_AIM OF THE EXERCISE_: Locate the line containing "How do I perform: Collapse" in the material below; repeat it and every line after it, exactly as written.

_RECORDED INFORMATION_:
+-------+

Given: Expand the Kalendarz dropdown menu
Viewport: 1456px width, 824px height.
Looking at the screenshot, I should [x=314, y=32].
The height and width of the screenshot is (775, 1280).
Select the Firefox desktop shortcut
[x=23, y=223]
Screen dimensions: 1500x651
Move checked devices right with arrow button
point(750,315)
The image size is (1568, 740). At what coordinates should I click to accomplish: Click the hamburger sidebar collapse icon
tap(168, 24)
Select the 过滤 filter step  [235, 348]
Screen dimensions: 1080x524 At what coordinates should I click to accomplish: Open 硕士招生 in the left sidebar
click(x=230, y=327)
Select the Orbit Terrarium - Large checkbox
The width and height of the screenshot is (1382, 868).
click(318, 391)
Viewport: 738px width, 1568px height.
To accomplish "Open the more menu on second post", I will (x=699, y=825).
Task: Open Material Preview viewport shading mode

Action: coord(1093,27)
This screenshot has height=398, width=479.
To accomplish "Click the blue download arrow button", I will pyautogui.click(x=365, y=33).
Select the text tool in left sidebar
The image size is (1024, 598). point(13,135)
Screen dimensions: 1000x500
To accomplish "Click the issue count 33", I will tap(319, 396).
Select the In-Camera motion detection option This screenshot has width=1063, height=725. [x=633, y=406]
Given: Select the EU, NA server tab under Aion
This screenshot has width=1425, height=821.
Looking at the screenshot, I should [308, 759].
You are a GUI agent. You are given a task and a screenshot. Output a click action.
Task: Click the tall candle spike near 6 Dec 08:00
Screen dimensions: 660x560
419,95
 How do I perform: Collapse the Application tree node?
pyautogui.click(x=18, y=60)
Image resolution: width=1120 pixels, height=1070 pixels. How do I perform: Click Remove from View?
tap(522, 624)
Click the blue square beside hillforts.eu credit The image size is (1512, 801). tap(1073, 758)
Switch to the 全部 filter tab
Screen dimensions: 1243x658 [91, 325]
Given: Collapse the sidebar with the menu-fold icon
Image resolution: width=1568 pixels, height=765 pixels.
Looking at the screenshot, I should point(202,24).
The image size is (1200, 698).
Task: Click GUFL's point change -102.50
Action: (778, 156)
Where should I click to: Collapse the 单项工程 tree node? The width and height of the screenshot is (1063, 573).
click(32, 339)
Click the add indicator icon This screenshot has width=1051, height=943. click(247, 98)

+-------+

_RESPONSE TO THIS TASK_:
 How do I perform: Collapse the Application tree node?
pyautogui.click(x=18, y=60)
Image resolution: width=1120 pixels, height=1070 pixels. How do I perform: Click Remove from View?
tap(522, 624)
Click the blue square beside hillforts.eu credit The image size is (1512, 801). tap(1073, 758)
Switch to the 全部 filter tab
Screen dimensions: 1243x658 [91, 325]
Given: Collapse the sidebar with the menu-fold icon
Image resolution: width=1568 pixels, height=765 pixels.
Looking at the screenshot, I should point(202,24).
The image size is (1200, 698).
Task: Click GUFL's point change -102.50
Action: (778, 156)
Where should I click to: Collapse the 单项工程 tree node? The width and height of the screenshot is (1063, 573).
click(32, 339)
Click the add indicator icon This screenshot has width=1051, height=943. click(247, 98)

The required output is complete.